Which was worse? The Cubs lost 8-3, in the process presenting New York starter Tom Glavine with his 300th career victory -- no humilation in that. And the loss of someone like Soriano frequently prompts teammates to step it up. Eric Patterson, Corey's younger brother, joined the team today and will attempt to become another in a series of Cub rookies to make an impact this season.

True, Cub closer Ryan Dempster got lit up for the second time in a row against his old Met teammates, but the Cubs have three potential closers in waiting: Bobby Howry, Carlos Marmol, and Kerry Wood, who made his season debut in the same game Sunday night to a raucous crowd response. Compare that to the Brew crew. Bullpen closer Francisco Cordero blew the save Sunday, and nothing shatters a baseball team's confidence faster than a bullpen that can't hold a lead. (Just ask the White Sox.)

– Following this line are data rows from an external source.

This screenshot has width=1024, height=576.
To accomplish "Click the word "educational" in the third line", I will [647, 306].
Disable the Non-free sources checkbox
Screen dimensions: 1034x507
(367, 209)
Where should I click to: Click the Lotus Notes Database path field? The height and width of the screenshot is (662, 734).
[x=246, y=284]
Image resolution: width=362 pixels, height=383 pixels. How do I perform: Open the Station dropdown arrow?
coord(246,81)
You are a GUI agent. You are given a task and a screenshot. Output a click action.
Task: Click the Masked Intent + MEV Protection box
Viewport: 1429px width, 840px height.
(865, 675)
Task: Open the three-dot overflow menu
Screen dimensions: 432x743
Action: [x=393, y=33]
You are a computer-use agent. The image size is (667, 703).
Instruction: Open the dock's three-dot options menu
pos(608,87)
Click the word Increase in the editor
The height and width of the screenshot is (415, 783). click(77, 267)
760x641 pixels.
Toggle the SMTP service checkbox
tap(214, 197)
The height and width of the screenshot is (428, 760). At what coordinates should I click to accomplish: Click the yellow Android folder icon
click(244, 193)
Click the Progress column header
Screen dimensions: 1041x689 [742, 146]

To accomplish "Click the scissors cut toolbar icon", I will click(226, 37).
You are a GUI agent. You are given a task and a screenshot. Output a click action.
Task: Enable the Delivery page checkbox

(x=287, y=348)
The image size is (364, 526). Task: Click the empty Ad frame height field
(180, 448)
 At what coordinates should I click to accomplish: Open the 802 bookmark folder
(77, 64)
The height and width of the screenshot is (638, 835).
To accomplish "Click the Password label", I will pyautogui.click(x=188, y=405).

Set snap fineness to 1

The Brewers still led the Cubs by a game Monday, and even as a Cubs fan I'm standing by Milwaukee as my team of destiny in the National League Central Division -- though not without qualms. I said they'd be good as long as ace Ben Sheets held the pitching staff together. He went down with a strained finger, but phenom Yovani Gallardo stepped right in for him, for instance winning a pitching duel Friday. Still, that puts strain on the pitching staff -- meaning no room for error should their bullpen go bad. We'll see how the Cubs and the Brewers weather their various struggles in the coming weeks as they head toward their showdown at Wrigley Field the last week of August.